The Mime Order
- First edition (UK)
- Author: Samantha Shannon
- Cover artist: Ivan Belikov
- Language: English
- Series: The Bone Season
- Genre: Dystopian
- Published: 2015 (Bloomsbury)
- Publication place: United Kingdom
- ISBN: 978-1-526-67598-9
- Preceded by: The Bone Season
- Followed by: The Song Rising

= The Mime Order =

2015 novel by Samantha Shannon

The Mime Order is a dystopian fantasy novel by British writer Samantha Shannon, originally published by Bloomsbury Publishing in 2015. It is a direct sequel to The Bone Season and the second instalment in the Bone Season series.

In 2024, Shannon released the Author's Preferred Text of The Mime Order.

== Plot ==
Paige Mahoney has escaped the secret prison city of Oxford.
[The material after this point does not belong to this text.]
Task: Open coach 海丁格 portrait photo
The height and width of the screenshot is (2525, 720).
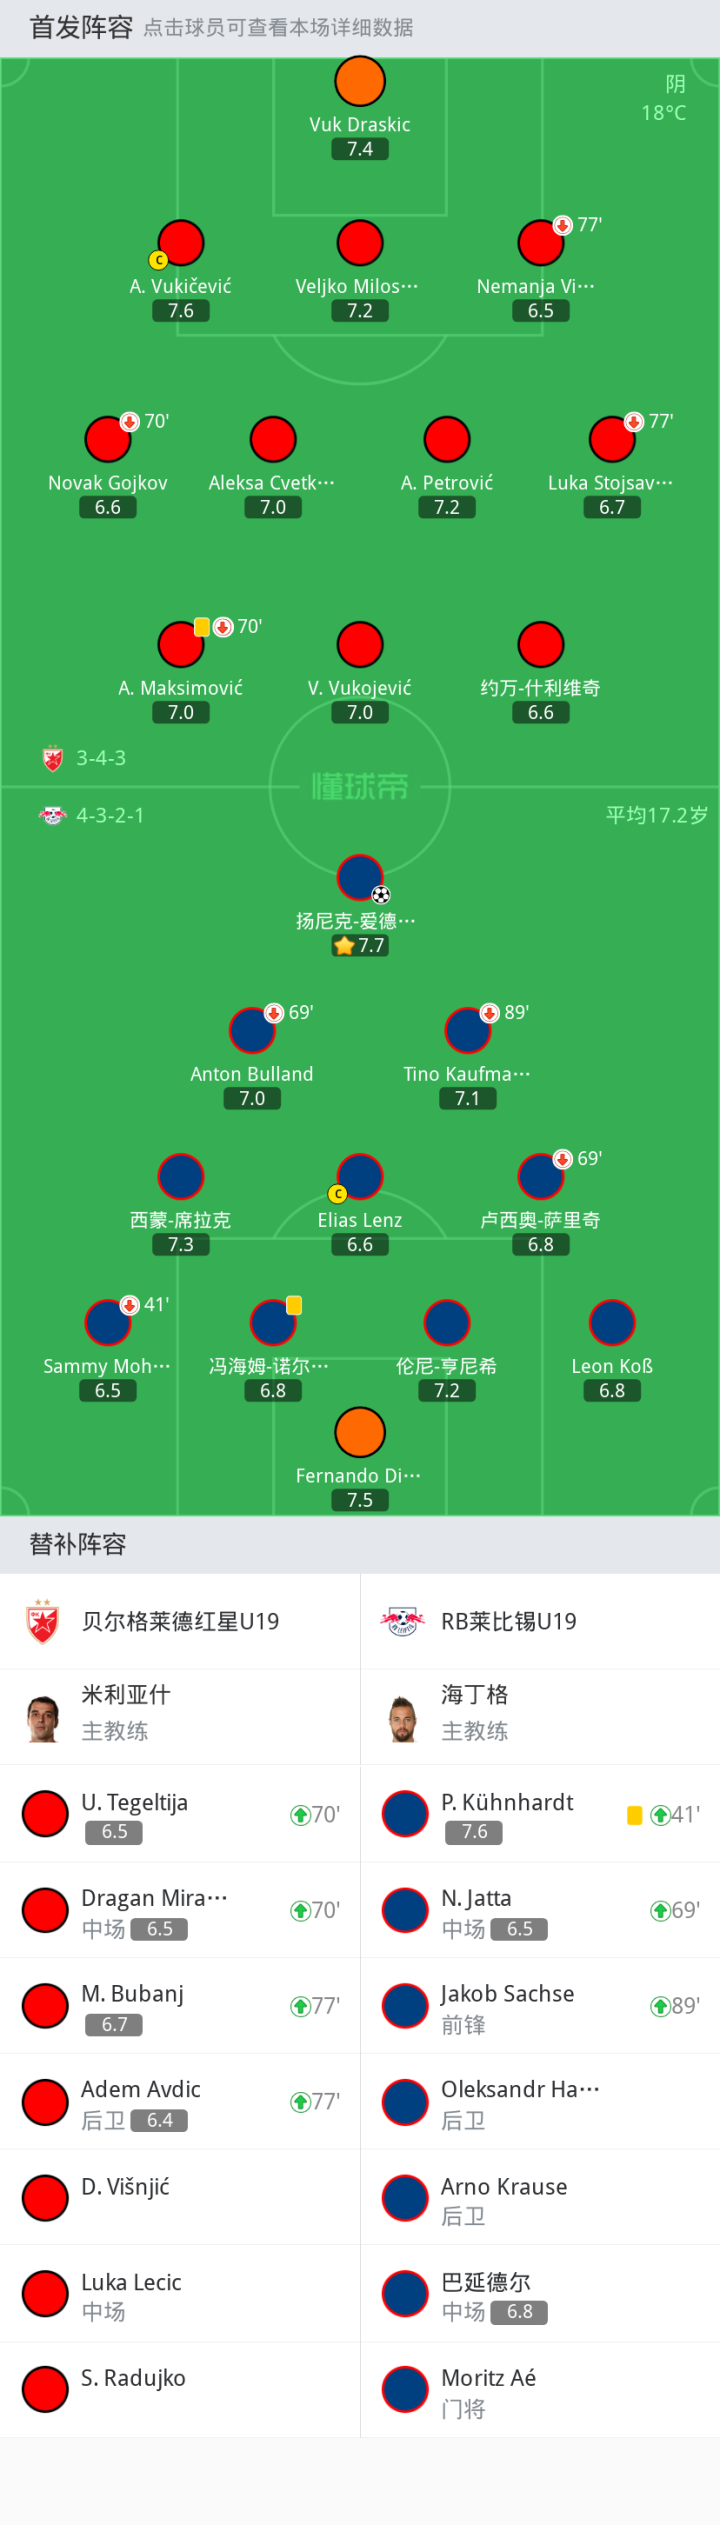Action: tap(402, 1719)
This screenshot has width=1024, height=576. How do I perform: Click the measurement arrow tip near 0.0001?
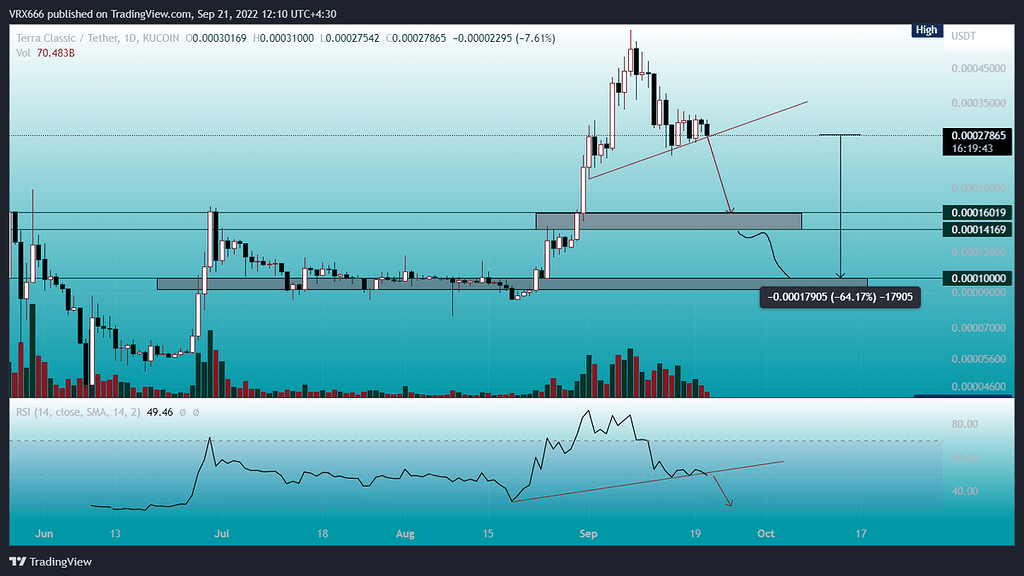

Now a fugitive in London, she nurtures a new taste for revolution.

Oxford may be behind her, but the Republic of Scion is undefeated. As Scion turns its all-seeing eye on Paige, she is forced to return to Jaxon Hall, her charismatic and brutal employer, to keep her foothold in the underworld.
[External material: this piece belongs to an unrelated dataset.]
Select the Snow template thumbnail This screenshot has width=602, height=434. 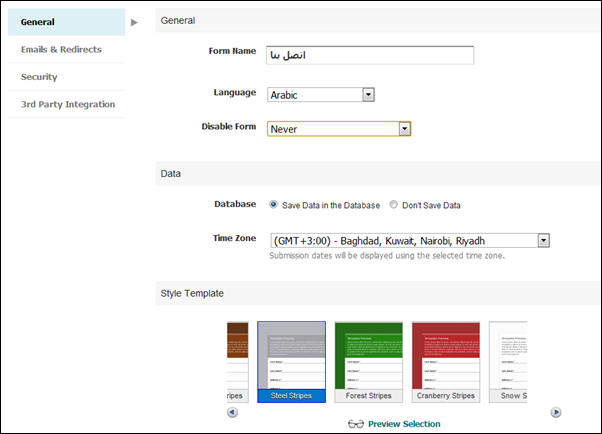[x=508, y=362]
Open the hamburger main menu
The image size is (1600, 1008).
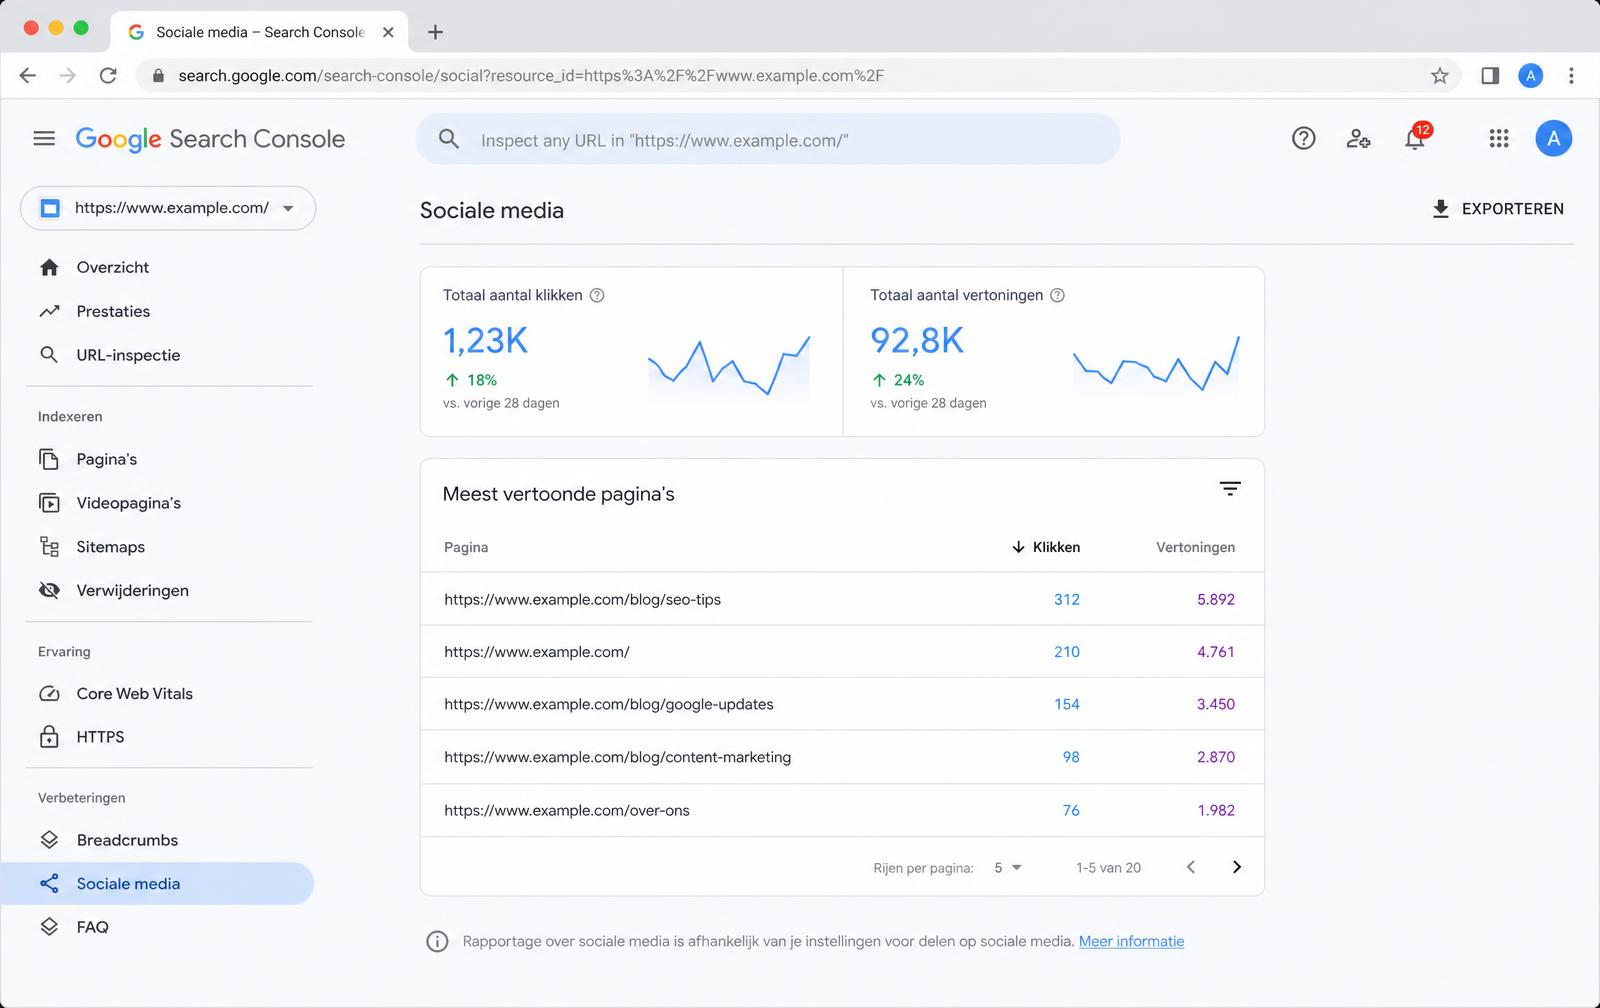tap(44, 139)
But Paige will bow to no one now, and not even Jaxon will stop her exposing the corruption in the syndicate. As she plots to win the fabled Rose Crown, both sides of an ancient conflict seek her talents for themselves.

== Reception ==
In her very positive NPR review, Janet Ciabbatari writes: "Shannon's haunting dystopian universe is rich in detail, consistent, suffused with familiar afternotes. Just when the bloodshed seems over the top, she turns to shimmering descriptions of Paige's dangerously illicit tie to Warden. When Paige seems toughest, Shannon reminds us of her empathy for the downtrodden." In a more indifferent review, Kirkus Reviews predicted that Shannon fans would not be disappointed by the "propulsive plot", noting the action of the book outshines the prose, which is rated as "serviceable".
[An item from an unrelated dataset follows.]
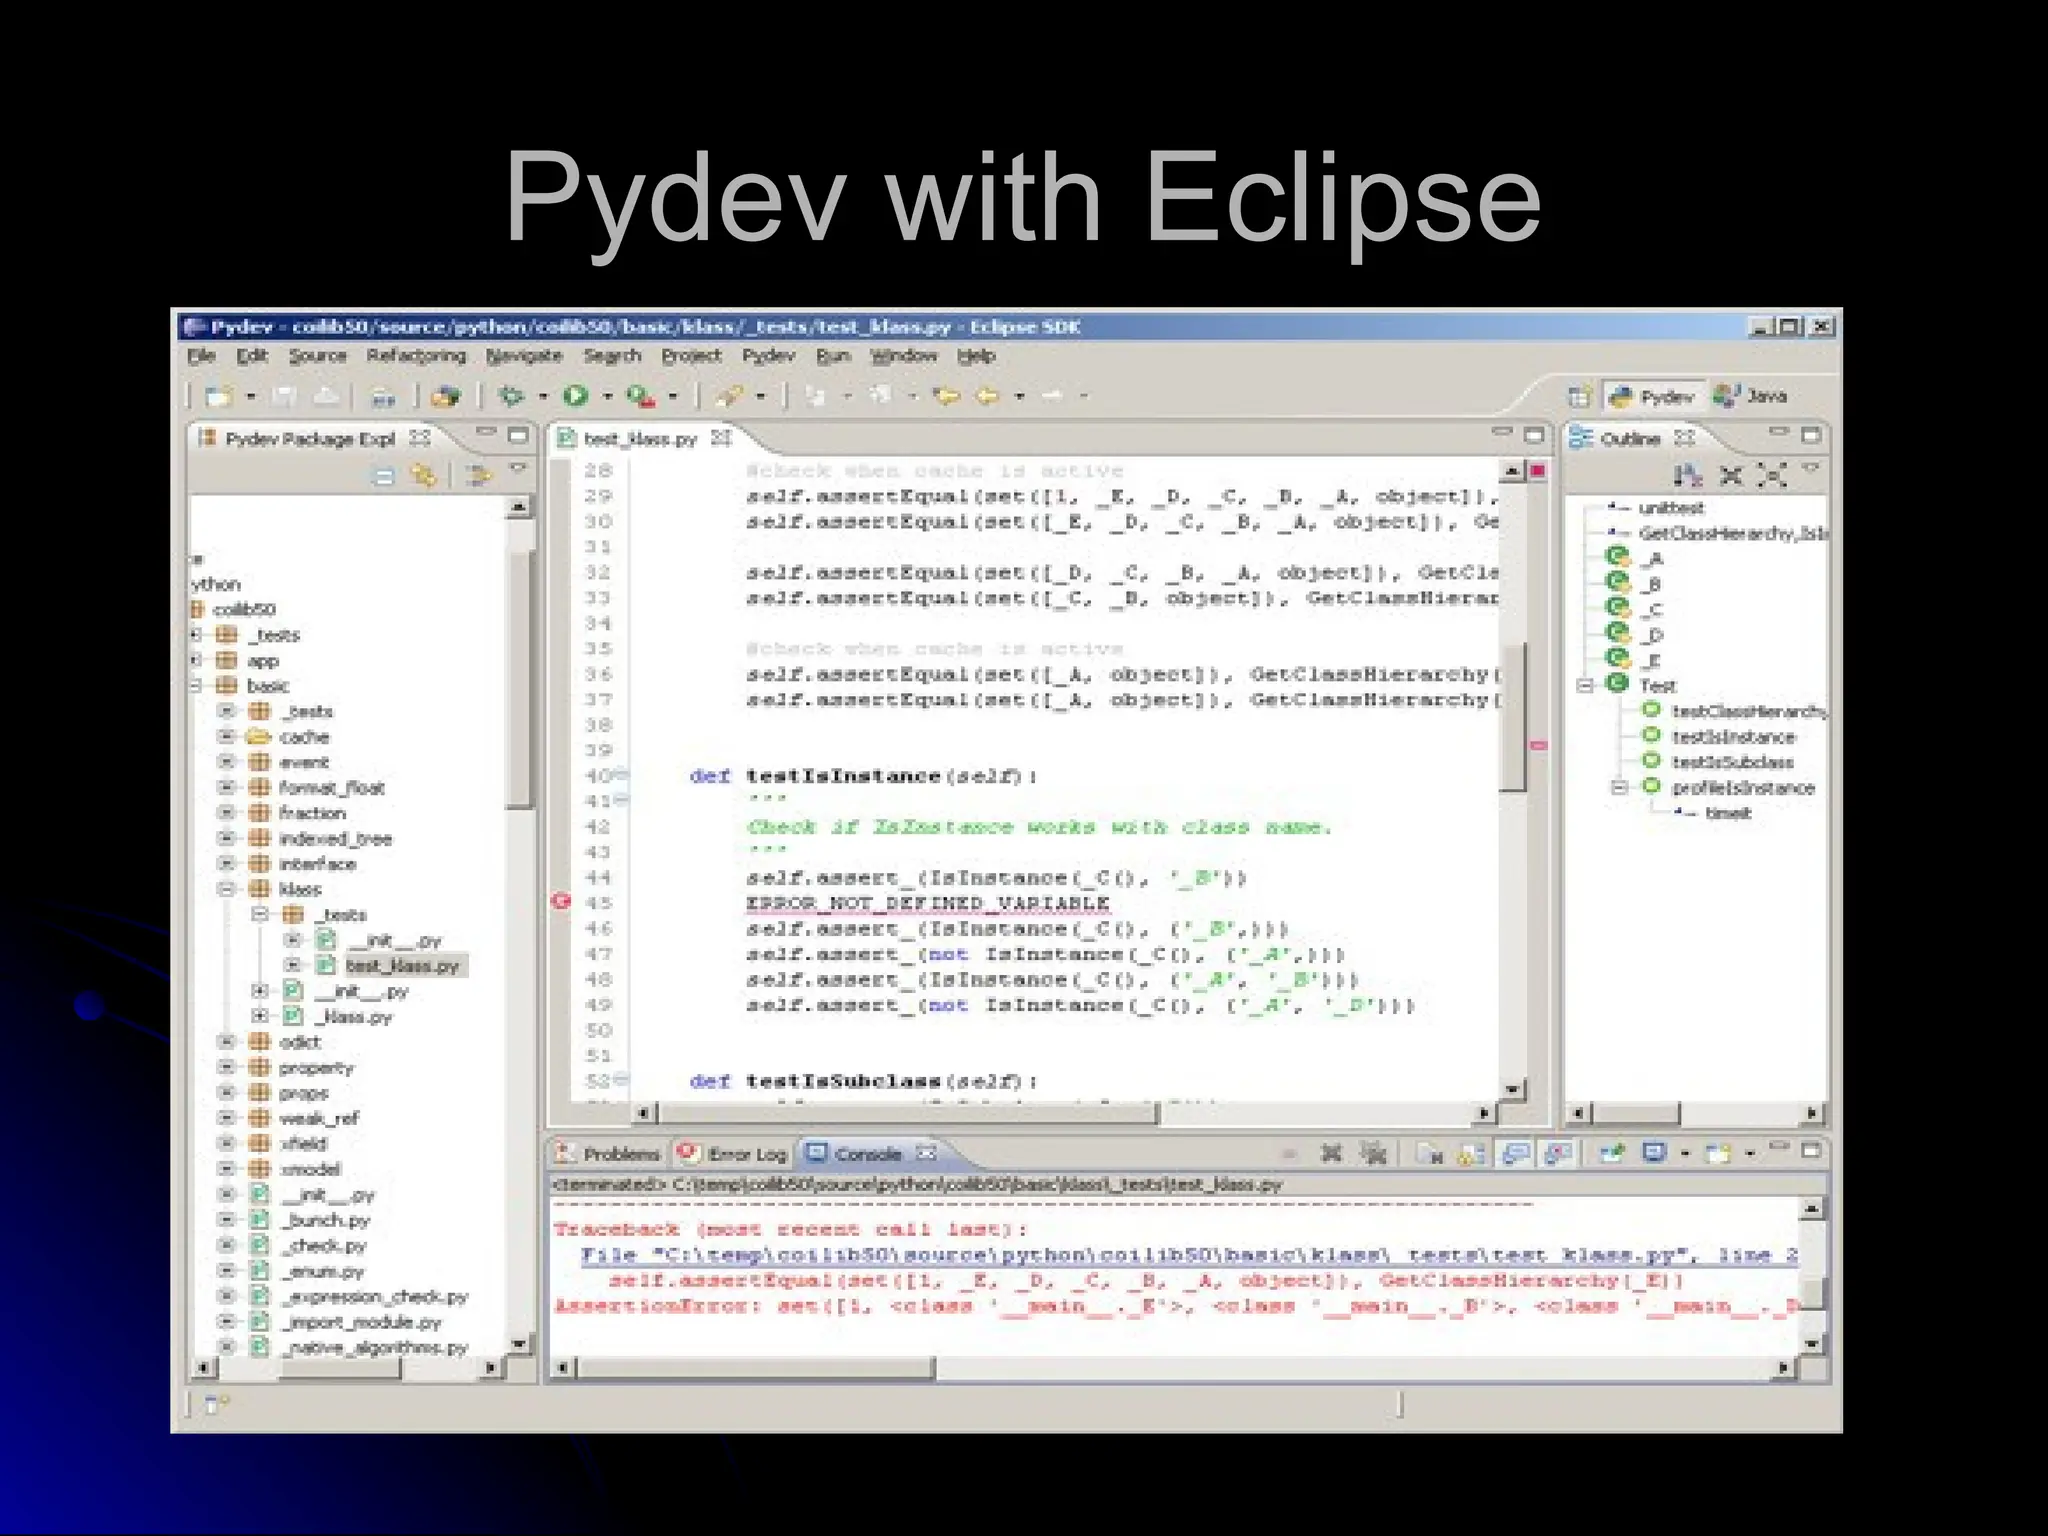Switch to Java perspective button
This screenshot has width=2048, height=1536.
click(1750, 396)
Calling the novel "a MUST", The Guardian review enthuses that "there is no question whether to pick up The Bone Season". The review is equally laudatory about the characters, calling them wonderfully imagined, noting especially how brilliant the character of Jaxon is, and how intelligent and respect-inspiring the main character Paige is. The Independent joins the line of rave reviews, asserting that the book would leave "addicts craving a third hit". Calling the whodunit plot "gripping", the review concludes that "Shannon’s ability to take classic tropes, such as forbidden love and dystopian societies, and give them a well-knuckled twist is to be admired – books one and two have demonstrated that she looks set to become a trailblazer for young talent".

The Mime Order was Goodreads Choice Award Nominee for Fantasy in 2015.